Le 13 novembre 2015, Paris a été attaqué par trois groupes de psychopathes fanatisés se réclamant de l’état islamique. Semant la terreur, ils ont abattu avec une rage sanguinaire cent trente personnes dans différents lieux de la capitale, surtout au Bataclan, théâtre de scènes indicibles.

Les équipes soignantes se sont immédiatement mobilisées et organisées pour accueillir et traiter les centaines de personnes touchées par ces attentats. Tous les blessés ont été pris en charge avec une efficacité et un professionnalisme unanimement salués. Cela a été possible en raison de la remarquable coordination et de l’excellente préparation des services de secours et d’urgence civils et militaires, mais aussi grâce à la réaction spontanée des personnels hospitaliers venus en nombre prêter main forte à leurs collègues déjà en poste.

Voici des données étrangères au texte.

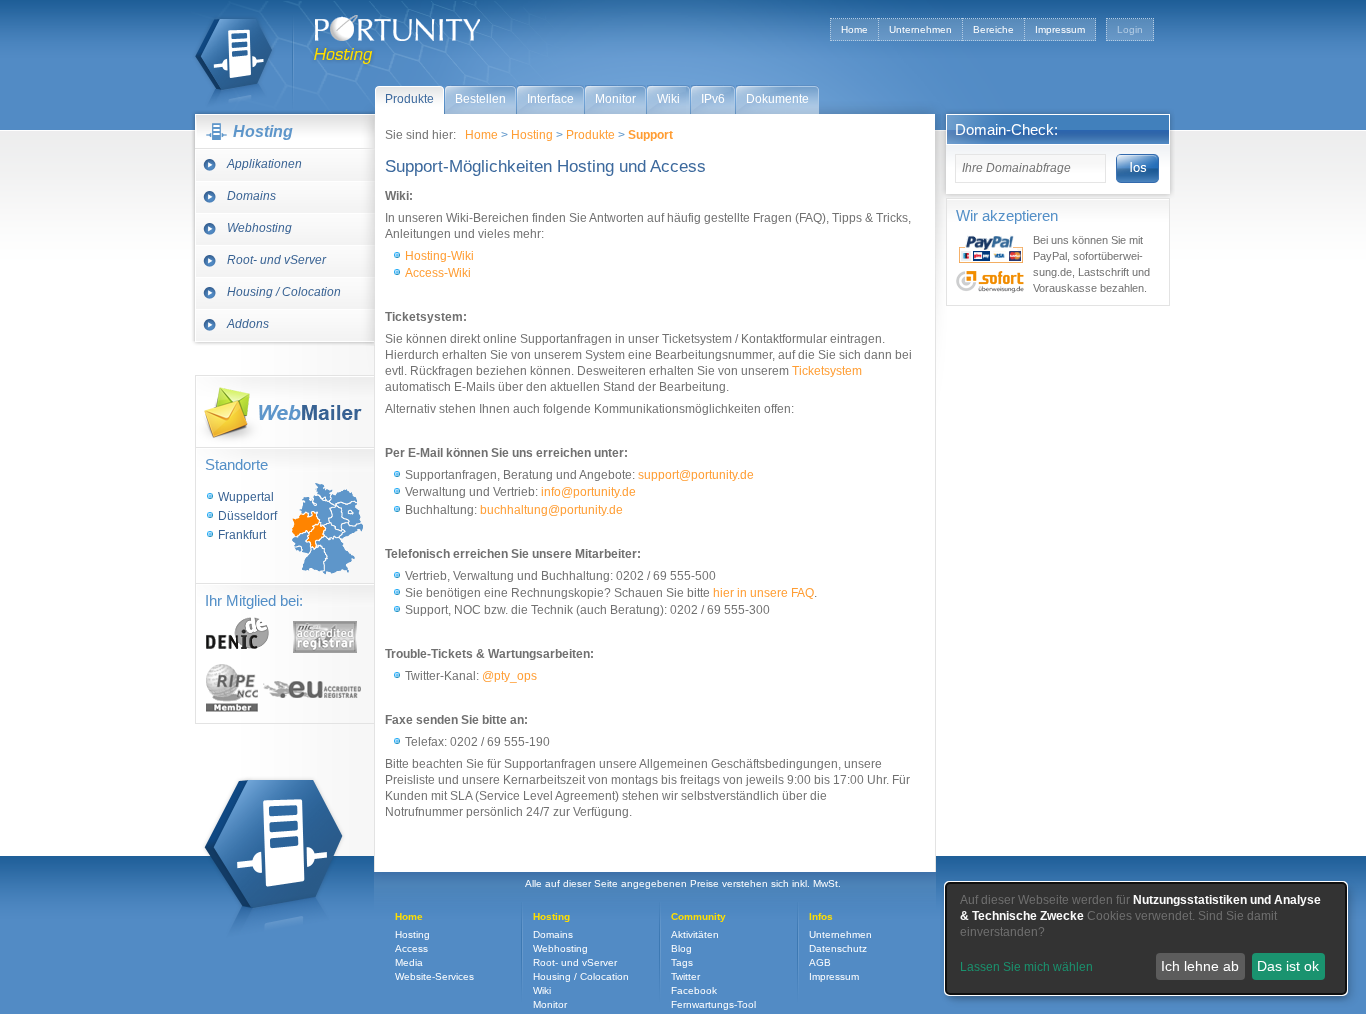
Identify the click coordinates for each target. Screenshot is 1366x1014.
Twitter (685, 976)
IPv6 (713, 99)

Dans ces circonstances exceptionnelles, l’hôpital public s’est montré une fois de plus digne de la confiance que lui accordent nos concitoyens.

Le 19 décembre 1964, à l’occasion du transfert des cendres de Jean Moulin au Panthéon, André Malraux terminait son mémorable discours en faisant allusion au Chant des partisans qui allait s’élever dans un murmure envoûtant : “Ecoute aujourd’hui, jeunesse de France, ce qui fut pour nous le chant du malheur. C’est la marche funèbre des cendres que voici. A côté de celles de Carnot avec les soldats de l’an II, de celles de Victor Hugo avec Les Misérables, de celle de Jaurès veillées par la justice, qu’elles reposent avec leur long cortège d’ombres défigurées. Aujourd’hui, jeunesse, puisses-tu penser à cet homme comme tu aurais approché tes mains de sa pauvre face informe du dernier jour, de ses lèvres qui n’avaient pas parlé. Ce jour-là, elle était le visage de la France.” Le 13 novembre, de nouveaux martyrs de la barbarie ont rejoint le long cortège d’ombres défigurées dont parlait André Malraux. Lors de l’hommage national qui leur a été rendu, un nouveau chant du malheur s’est élevé lorsque leur nom et leur âge ont été longuement psalmodiés. En conclusion de son discours, le président de la République a repris les mots de l’écrivain, disant que ces hommes et ces femmes tombés tragiquement étaient eux aussi “le visage de la France”.